And, by the way, for those of you who still remember this scene clearly, what do you think would have happened had Orochimaru chosen to impersonate Sakura? Because once she recites the password, that seems to clear her of all suspicion in Sasuke's mind. Although I have to say, canon Sakura seems to feel very little fear once she's broken out of the genjutsu. It makes her come off about as clever as a hypocritical bag of rocks, but that's canon for you. But if it didn't have flaws, I wouldn't write fanfiction about it.
Enough rambling. I was transcribing and reacting as I watched, so it ended up like this. Would you prefer I start putting these at the bottom? Though I think they're easier to skip, if such is your desire, at the top where you've got the chapter header to guide your way. Away to the land where snakes attempt to bash their prey to death with their heads.
Kill Your Heroes
-Chapter Thirteen-
Ergophobia (Part II)
Sakura had seen flesh bubble and melt like wax beneath fire before, but she'd never, not even in the wild dreams that followed her first real battle, imagined that someone could just...peel it away, like the damaged skin of an orange. It was strangely fascinating, like most truly horrific things were, and she couldn't have looked away even if she hadn't been so acutely aware it was a bad idea. Sakura knew with utmost certainty she'd revisit this scene in nightmares for years to come.
It had begun with a wind.
She was beginning to suspect that there would come a point in her life where she wouldn't trust any breeze strong enough to raise a cloud of dust or a whirl of leaves without strong evidence that the whole forest was effected, but as this had been a localized event strong enough to raze a path clear of grass and small rocks, she'd been absolutely certain that it was on purpose.
At the first strong gust, she'd immediately taken cover. She'd noted Sasuke-kun, stretched belly-down in the cover of brush, but she'd felt the sting of ryō-sized rocks and had retreated behind the root of one of the behemoth trees that populated the entire forest. Before they'd been allowed to enter the Forest of Death, she'd been under the impression that the area was a forested mountain. She'd had no idea that the swell on the horizon was owed not to dirt and rock, but to trees whose branches you could hold an Academy drill practice on.
So it wasn't so much a root she sheltered behind so much as a thick wooden wall, albeit one with a heavy layer of moss growing on it. It was only when she heard the wind die down that she scurried up the side of her shelter and peeked over, careful to keep close to the tree and minimize her profile. Where they'd been standing only moments ago looked like a blade had sheared a path down the center of the clearing, and she was doubly glad of the protection and vantage the huge moss-covered tree offered.

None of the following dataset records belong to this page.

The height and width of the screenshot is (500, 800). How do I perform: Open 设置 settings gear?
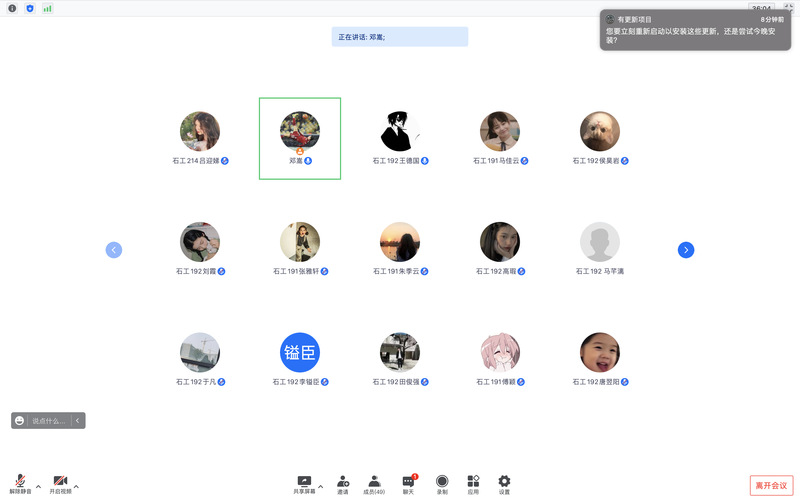pos(504,483)
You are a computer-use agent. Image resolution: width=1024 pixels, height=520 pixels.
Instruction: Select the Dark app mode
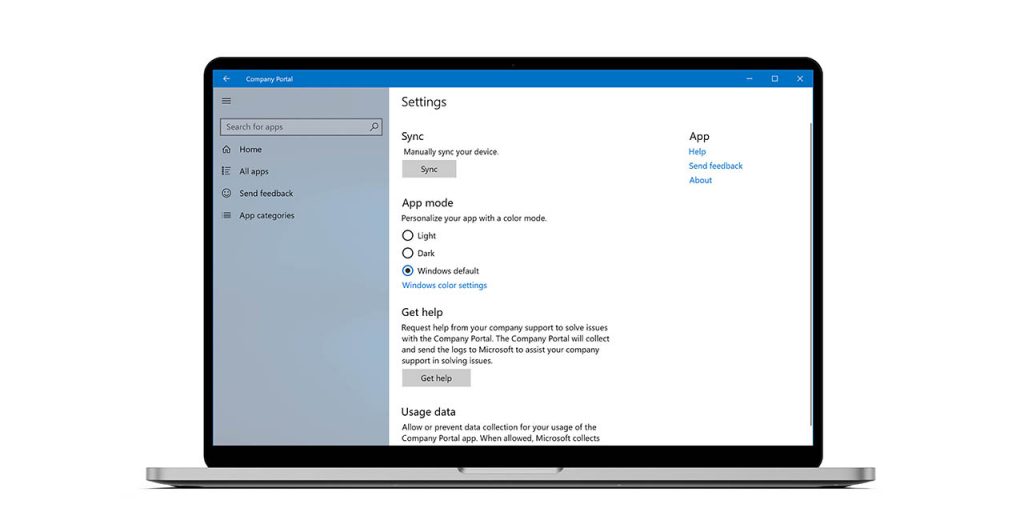click(x=408, y=253)
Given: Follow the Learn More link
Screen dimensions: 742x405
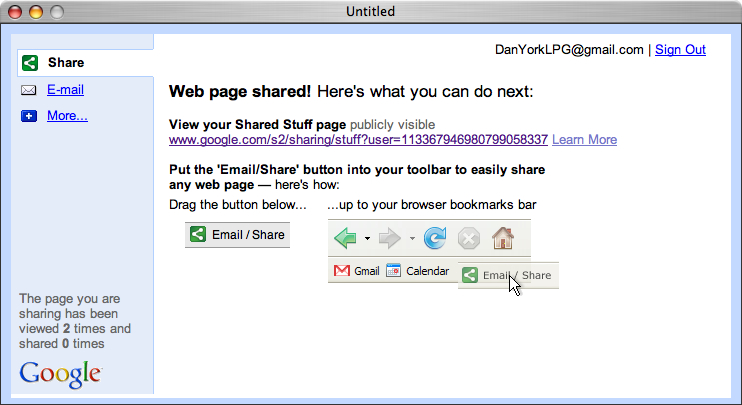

But even from her new height, she couldn't see Naruto. She hadn't thought the wind had been that strong, but the woods were very dense, which was part of what made navigating them so difficult. It was possible he was somewhere close by, her view simply obstructed. If nothing else, she'd learned to respect his durability. He had a fool's luck and she had to trust that meant that he hadn't been seriously injured.
Sakura thought for a moment her belief was confirmed as Naruto came out of the settling dust, but she stayed where she was. They were taught henge in the Academy not only because it was a useful jutsu, but also because it was very difficult to detect even by high-level ninja. And she'd lost track of Naruto entirely in the brief chaos. She thought it was Naruto, but she also thought it was suspicious that someone would waste the chakra on such an impressive ninjutsu without attempting to remove at least one of them from the field of battle. Testing for chunin or not, no one in this Forest should have the kind of chakra to use it so frivolously.
It could just be an idiot showing off, but she thought there wasn't any harm in letting Sasuke-kun be the one to confront Naruto. If she thought she could circle around behind without being noticed, she might have tried, but she had less than perfect confidence in her abilities.
That was in no little part due to certain ninken, who were either going to give a complex or make her the greatest ninja who ever spent her childhood being literally hounded.
So Sakura stayed where she was, muscles tense, while Sasuke called out a challenge.
And she was surprised at how quickly Sasuke-kun determined Naruto was a fake, flinging a kunai at him. It was the way he dodged that decided her, not his knowledge of the password.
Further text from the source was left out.